Running out of memory while performing model training

I am using .npy files, the masks are all 140MB with dimesions (240, 240, 160, 4) and the images are 70MB with dimesions (240. 240, 160, 1). I am using a data generator because the images are 3D and are quite large, but I can’t figure out why the RAM is consumed so quick.

Given my calculations (probably wrong) this is what every image consumes:
240 * 240 * 160 * 1 * 4 bytes = 29,491,200 bytes = ~28.125 MB
240 * 240 * 160 * 4 * 4 bytes = 117,964,800 bytes = ~112.5 MB

Here my model (3D Unet):

# Convolutional Block
def conv_block(inputs, num_filters):
    x = Conv3D(num_filters, (3, 3, 3), padding = "same")(inputs)
    x = BatchNormalization()(x)
    x = Activation("relu")(x)

    x = Conv3D(num_filters, (3, 3, 3), padding = "same")(x)
    x = BatchNormalization()(x)
    x = Activation("relu")(x)

    return x

# Encoder Block
def encoder_block(inputs, num_filters):
    x = conv_block(inputs, num_filters)
    p = MaxPool3D((2, 2, 2), padding="same")(x)
    return x, p

# Decoder Block
def decoder_block(inputs, skip, num_filters):
    x = Conv3DTranspose(num_filters, (2, 2, 2), strides=2, padding="same")(inputs)
    x = Concatenate()([x, skip])
    x = conv_block(x, num_filters)
    return x


def unet(input_shape):
    inputs = Input(input_shape)

    s1, p1 = encoder_block(inputs, 16)
    s2, p2 = encoder_block(p1, 32)
    s3, p3 = encoder_block(p2, 64)
    s4, p4 = encoder_block(p3, 128)

    b1 = conv_block(p4, 256)

    d1 = decoder_block(b1, s4, 128)
    d2 = decoder_block(d1, s3, 64)
    d3 = decoder_block(d2, s2, 32)
    d4 = decoder_block(d3, s1, 16)

    outputs = Conv3D(4, 1, padding="same", activation="softmax")(d4)

    model = Model(inputs, outputs, name="UNET")
    return model

# Input shape has to be divisible by 2**4 = 16
# Original input shape is (240, 240, 155) but an interpolation was done
# After the interpolation, we divided the images in patches
test_input_shape = (240, 240, 160, 1)

test_model = unet(test_input_shape)
test_optimizer = Adam(learning_rate=0.0001)
test_model.compile(optimizer=test_optimizer, loss=dice_loss, metrics=metrics)

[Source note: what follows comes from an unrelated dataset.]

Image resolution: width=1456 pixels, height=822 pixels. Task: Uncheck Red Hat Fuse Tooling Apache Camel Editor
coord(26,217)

And here is the data generator:

def data_generator(nifti_files, mask_files):
    for nifti_file, mask_file in zip(nifti_files, mask_files):
        nifti_image = np.load(nifti_file)
        nifti_mask = np.load(mask_file)

        yield (nifti_image, nifti_mask)

# Create datasets
dataset =
    lambda: data_generator(train_volumes, train_masks),
        tf.TensorSpec(shape=(240, 240, 160, 1), dtype=tf.float32),
        tf.TensorSpec(shape=(240, 240, 160, 4), dtype=tf.float32)

dataset_val =
    lambda: data_generator(val_volumes, val_masks),
        tf.TensorSpec(shape=(240, 240, 160, 1), dtype=tf.float32),
        tf.TensorSpec(shape=(240, 240, 160, 4), dtype=tf.float32)

# Batch and prefetch
dataset = dataset.batch(1).prefetch(
dataset_val = dataset_val.batch(1).prefetch(

Hi @matca ,

Could you please try below suggestions which might help you to reduce the memory consumption while training.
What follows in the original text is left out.